A California judge has decided that coffee should come with a cancer warning, posted by the shops that sell it. The New York Times explained:

The ruling stems from a lawsuit filed in 2010 by the Council for Education and Research on Toxics, a nonprofit group based in Long Beach. The group charged that Starbucks and other companies — a group that eventually included 91 defendants — did not warn consumers that ingesting coffee would expose them to acrylamide, a chemical formed when coffee beans are roasted.
California keeps a list of chemicals it considers to cause cancer or reproductive harm, and acrylamide has been included since 1990. The state’s Safe Drinking Water and Toxic Enforcement Act, known as Proposition 65 after it was passed in 1986, requires businesses to provide warning labels when exposing consumers to any of the hundreds of chemicals listed.

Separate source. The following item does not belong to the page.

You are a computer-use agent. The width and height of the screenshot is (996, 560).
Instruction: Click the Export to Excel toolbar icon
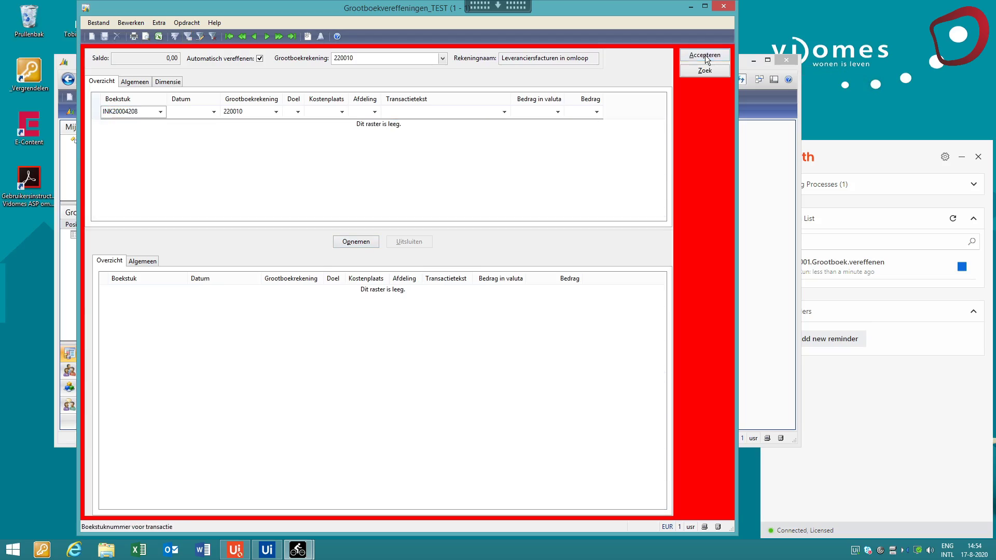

“Since defendants failed to prove that coffee confers any human health benefits, defendants have failed to satisfy their burden of proving that sound considerations of public health support an alternate risk level for acrylamide in coffee,” wrote Los Angeles Superior Court Judge Elihu Berle.

Now, there is absolutely no scientific consensus on whether is a delicious life-giving elixir or a dreadful poison, as the proliferation of news articles on either side of the question over the years demonstrates. As recently as eight months ago, The Today Show was cheerfully informing us that a higher consumption of coffee was linked to a reduced risk of death. And the ruling isn’t final yet—defendants have two weeks to respond. However, if you are sufficiently unnerved to consider switching to hot tea, February brought bad news for you, too! Via CNN:

If you smoke cigarettes or drink alcohol daily, you may want to consider letting your tea cool before you enjoy it. Drinking tea while it’s too hot could increase your risk of esophageal cancer, a new study suggests.
In the study, published Monday in the Annals of Internal Medicine, drinking “hot” or “burning hot” tea was associated with a two- to fivefold increase in esophageal cancer, but only in people who also smoked or drank alcohol.

Truly I think L.A. lawyer Darlington Ibekwe spoke for all of us: “It’s like cigarettes. Like, damn, now I’ve got to see this?” he told the Associated Press. “Dude, I’m enjoying my coffee.”